▶ PROVIDED ENTRIES:
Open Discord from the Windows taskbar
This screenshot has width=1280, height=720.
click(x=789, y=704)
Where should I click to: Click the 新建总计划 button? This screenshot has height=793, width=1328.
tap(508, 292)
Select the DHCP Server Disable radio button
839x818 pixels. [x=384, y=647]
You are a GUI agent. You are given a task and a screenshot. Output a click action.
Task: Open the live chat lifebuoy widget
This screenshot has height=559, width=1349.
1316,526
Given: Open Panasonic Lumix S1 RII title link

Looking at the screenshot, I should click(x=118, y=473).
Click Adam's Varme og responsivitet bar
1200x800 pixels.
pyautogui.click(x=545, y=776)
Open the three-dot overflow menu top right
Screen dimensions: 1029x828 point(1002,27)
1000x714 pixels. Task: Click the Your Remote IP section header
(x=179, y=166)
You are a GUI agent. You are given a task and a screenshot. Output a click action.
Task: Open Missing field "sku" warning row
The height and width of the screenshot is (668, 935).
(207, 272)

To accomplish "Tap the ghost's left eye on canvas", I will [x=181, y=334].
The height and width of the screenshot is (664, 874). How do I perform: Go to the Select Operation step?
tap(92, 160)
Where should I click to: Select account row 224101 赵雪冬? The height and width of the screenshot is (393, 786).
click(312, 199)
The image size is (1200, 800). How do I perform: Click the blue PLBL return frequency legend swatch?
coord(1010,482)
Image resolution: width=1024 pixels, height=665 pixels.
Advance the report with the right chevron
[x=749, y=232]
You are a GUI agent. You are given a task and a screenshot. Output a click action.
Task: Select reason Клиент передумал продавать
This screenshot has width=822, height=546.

▶ TASK INSTRUCTIONS:
Only the lines from the beginning of the entries through the line bearing "Task: Select reason" should be returned, each exactly as written.

▶ TASK OUTPUT:
Open Discord from the Windows taskbar
This screenshot has width=1280, height=720.
click(x=789, y=704)
Where should I click to: Click the 新建总计划 button? This screenshot has height=793, width=1328.
tap(508, 292)
Select the DHCP Server Disable radio button
839x818 pixels. [x=384, y=647]
You are a GUI agent. You are given a task and a screenshot. Output a click action.
Task: Open the live chat lifebuoy widget
This screenshot has height=559, width=1349.
1316,526
Given: Open Panasonic Lumix S1 RII title link

Looking at the screenshot, I should click(x=118, y=473).
Click Adam's Varme og responsivitet bar
1200x800 pixels.
pyautogui.click(x=545, y=776)
Open the three-dot overflow menu top right
Screen dimensions: 1029x828 point(1002,27)
1000x714 pixels. Task: Click the Your Remote IP section header
(x=179, y=166)
You are a GUI agent. You are given a task and a screenshot. Output a click action.
Task: Open Missing field "sku" warning row
The height and width of the screenshot is (668, 935).
(207, 272)

To accomplish "Tap the ghost's left eye on canvas", I will [x=181, y=334].
The height and width of the screenshot is (664, 874). How do I perform: Go to the Select Operation step?
tap(92, 160)
Where should I click to: Select account row 224101 赵雪冬? The height and width of the screenshot is (393, 786).
click(312, 199)
The image size is (1200, 800). How do I perform: Click the blue PLBL return frequency legend swatch?
coord(1010,482)
Image resolution: width=1024 pixels, height=665 pixels.
Advance the report with the right chevron
[x=749, y=232]
You are a GUI agent. You are given a task and a screenshot. Output a click action.
Task: Select reason Клиент передумал продавать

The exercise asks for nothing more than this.